[DATA FOR THIS EXERCISE Boundary: Start]
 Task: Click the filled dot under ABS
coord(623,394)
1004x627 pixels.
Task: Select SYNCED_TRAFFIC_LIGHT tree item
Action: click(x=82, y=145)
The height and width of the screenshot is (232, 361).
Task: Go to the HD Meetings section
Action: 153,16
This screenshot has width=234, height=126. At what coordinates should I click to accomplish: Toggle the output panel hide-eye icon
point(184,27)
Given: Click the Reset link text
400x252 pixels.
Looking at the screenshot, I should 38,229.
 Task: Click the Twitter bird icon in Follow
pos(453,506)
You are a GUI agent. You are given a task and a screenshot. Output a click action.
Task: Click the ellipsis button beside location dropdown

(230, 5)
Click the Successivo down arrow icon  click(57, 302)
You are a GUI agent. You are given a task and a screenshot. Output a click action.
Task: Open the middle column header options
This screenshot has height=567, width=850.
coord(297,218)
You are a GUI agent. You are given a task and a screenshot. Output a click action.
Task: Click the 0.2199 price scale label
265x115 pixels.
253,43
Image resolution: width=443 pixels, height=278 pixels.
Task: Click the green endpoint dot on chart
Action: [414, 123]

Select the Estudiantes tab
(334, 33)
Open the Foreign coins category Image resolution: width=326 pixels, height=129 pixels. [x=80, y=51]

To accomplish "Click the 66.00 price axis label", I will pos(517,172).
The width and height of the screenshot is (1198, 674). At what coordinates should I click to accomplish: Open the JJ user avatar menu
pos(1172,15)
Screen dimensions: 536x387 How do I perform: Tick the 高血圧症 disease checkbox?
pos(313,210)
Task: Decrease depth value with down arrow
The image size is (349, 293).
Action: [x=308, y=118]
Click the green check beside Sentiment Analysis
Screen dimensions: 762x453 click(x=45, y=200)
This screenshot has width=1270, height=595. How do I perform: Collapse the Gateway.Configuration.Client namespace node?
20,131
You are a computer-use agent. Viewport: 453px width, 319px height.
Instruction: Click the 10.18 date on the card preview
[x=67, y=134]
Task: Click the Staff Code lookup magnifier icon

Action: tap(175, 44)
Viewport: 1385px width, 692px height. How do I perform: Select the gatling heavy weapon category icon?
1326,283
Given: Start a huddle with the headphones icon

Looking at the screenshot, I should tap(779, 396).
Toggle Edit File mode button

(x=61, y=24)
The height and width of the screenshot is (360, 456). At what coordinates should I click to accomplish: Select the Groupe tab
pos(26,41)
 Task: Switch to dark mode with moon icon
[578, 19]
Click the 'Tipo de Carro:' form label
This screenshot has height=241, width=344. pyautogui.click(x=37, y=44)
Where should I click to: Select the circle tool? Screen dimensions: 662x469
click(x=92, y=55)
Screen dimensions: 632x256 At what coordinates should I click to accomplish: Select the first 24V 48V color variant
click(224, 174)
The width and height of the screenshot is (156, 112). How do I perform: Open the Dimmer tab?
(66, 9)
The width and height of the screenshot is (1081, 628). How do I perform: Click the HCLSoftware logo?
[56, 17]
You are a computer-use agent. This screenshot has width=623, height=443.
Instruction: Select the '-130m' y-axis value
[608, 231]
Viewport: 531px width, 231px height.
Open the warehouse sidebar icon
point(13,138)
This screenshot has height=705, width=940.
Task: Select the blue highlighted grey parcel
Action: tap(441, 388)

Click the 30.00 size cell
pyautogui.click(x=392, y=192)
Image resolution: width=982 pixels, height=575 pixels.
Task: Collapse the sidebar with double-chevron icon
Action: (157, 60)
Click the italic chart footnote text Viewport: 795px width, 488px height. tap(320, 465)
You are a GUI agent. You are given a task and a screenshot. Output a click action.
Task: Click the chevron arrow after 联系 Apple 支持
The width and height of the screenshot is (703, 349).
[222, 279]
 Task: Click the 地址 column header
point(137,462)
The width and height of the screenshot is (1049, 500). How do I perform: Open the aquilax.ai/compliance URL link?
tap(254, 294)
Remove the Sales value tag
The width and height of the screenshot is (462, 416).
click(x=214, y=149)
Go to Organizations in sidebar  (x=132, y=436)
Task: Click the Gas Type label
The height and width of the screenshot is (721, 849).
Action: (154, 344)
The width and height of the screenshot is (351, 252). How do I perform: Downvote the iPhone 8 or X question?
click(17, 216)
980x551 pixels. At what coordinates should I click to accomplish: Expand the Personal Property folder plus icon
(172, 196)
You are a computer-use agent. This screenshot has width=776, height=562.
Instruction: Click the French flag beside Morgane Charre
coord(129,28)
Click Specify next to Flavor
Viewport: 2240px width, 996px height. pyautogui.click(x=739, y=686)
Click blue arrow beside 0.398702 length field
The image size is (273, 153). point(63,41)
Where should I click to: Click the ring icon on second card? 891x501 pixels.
[DATA FOR THIS EXERCISE Boundary: End]
EXERCISE: Each line of the data above is to be duplicated exactly.

ANSWER SPACE:
 Task: Click the filled dot under ABS
coord(623,394)
1004x627 pixels.
Task: Select SYNCED_TRAFFIC_LIGHT tree item
Action: click(x=82, y=145)
The height and width of the screenshot is (232, 361).
Task: Go to the HD Meetings section
Action: 153,16
This screenshot has width=234, height=126. At what coordinates should I click to accomplish: Toggle the output panel hide-eye icon
point(184,27)
Given: Click the Reset link text
400x252 pixels.
Looking at the screenshot, I should 38,229.
 Task: Click the Twitter bird icon in Follow
pos(453,506)
You are a GUI agent. You are given a task and a screenshot. Output a click action.
Task: Click the ellipsis button beside location dropdown

(230, 5)
Click the Successivo down arrow icon  click(57, 302)
You are a GUI agent. You are given a task and a screenshot. Output a click action.
Task: Open the middle column header options
This screenshot has height=567, width=850.
coord(297,218)
You are a GUI agent. You are given a task and a screenshot. Output a click action.
Task: Click the 0.2199 price scale label
265x115 pixels.
253,43
Image resolution: width=443 pixels, height=278 pixels.
Task: Click the green endpoint dot on chart
Action: [414, 123]

Select the Estudiantes tab
(334, 33)
Open the Foreign coins category Image resolution: width=326 pixels, height=129 pixels. [x=80, y=51]

To accomplish "Click the 66.00 price axis label", I will pos(517,172).
The width and height of the screenshot is (1198, 674). At what coordinates should I click to accomplish: Open the JJ user avatar menu
pos(1172,15)
Screen dimensions: 536x387 How do I perform: Tick the 高血圧症 disease checkbox?
pos(313,210)
Task: Decrease depth value with down arrow
The image size is (349, 293).
Action: [x=308, y=118]
Click the green check beside Sentiment Analysis
Screen dimensions: 762x453 click(x=45, y=200)
This screenshot has width=1270, height=595. How do I perform: Collapse the Gateway.Configuration.Client namespace node?
20,131
You are a computer-use agent. Viewport: 453px width, 319px height.
Instruction: Click the 10.18 date on the card preview
[x=67, y=134]
Task: Click the Staff Code lookup magnifier icon

Action: tap(175, 44)
Viewport: 1385px width, 692px height. How do I perform: Select the gatling heavy weapon category icon?
1326,283
Given: Start a huddle with the headphones icon

Looking at the screenshot, I should tap(779, 396).
Toggle Edit File mode button

(x=61, y=24)
The height and width of the screenshot is (360, 456). At what coordinates should I click to accomplish: Select the Groupe tab
pos(26,41)
 Task: Switch to dark mode with moon icon
[578, 19]
Click the 'Tipo de Carro:' form label
This screenshot has height=241, width=344. pyautogui.click(x=37, y=44)
Where should I click to: Select the circle tool? Screen dimensions: 662x469
click(x=92, y=55)
Screen dimensions: 632x256 At what coordinates should I click to accomplish: Select the first 24V 48V color variant
click(224, 174)
The width and height of the screenshot is (156, 112). How do I perform: Open the Dimmer tab?
(66, 9)
The width and height of the screenshot is (1081, 628). How do I perform: Click the HCLSoftware logo?
[56, 17]
You are a computer-use agent. This screenshot has width=623, height=443.
Instruction: Select the '-130m' y-axis value
[608, 231]
Viewport: 531px width, 231px height.
Open the warehouse sidebar icon
point(13,138)
This screenshot has height=705, width=940.
Task: Select the blue highlighted grey parcel
Action: tap(441, 388)

Click the 30.00 size cell
pyautogui.click(x=392, y=192)
Image resolution: width=982 pixels, height=575 pixels.
Task: Collapse the sidebar with double-chevron icon
Action: (157, 60)
Click the italic chart footnote text Viewport: 795px width, 488px height. tap(320, 465)
You are a GUI agent. You are given a task and a screenshot. Output a click action.
Task: Click the chevron arrow after 联系 Apple 支持
The width and height of the screenshot is (703, 349).
[222, 279]
 Task: Click the 地址 column header
point(137,462)
The width and height of the screenshot is (1049, 500). How do I perform: Open the aquilax.ai/compliance URL link?
tap(254, 294)
Remove the Sales value tag
The width and height of the screenshot is (462, 416).
click(x=214, y=149)
Go to Organizations in sidebar  (x=132, y=436)
Task: Click the Gas Type label
The height and width of the screenshot is (721, 849).
Action: (154, 344)
The width and height of the screenshot is (351, 252). How do I perform: Downvote the iPhone 8 or X question?
click(17, 216)
980x551 pixels. At what coordinates should I click to accomplish: Expand the Personal Property folder plus icon
(172, 196)
You are a computer-use agent. This screenshot has width=776, height=562.
Instruction: Click the French flag beside Morgane Charre
coord(129,28)
Click Specify next to Flavor
Viewport: 2240px width, 996px height. pyautogui.click(x=739, y=686)
Click blue arrow beside 0.398702 length field
The image size is (273, 153). point(63,41)
Where should I click to: Click the ring icon on second card? 891x501 pixels.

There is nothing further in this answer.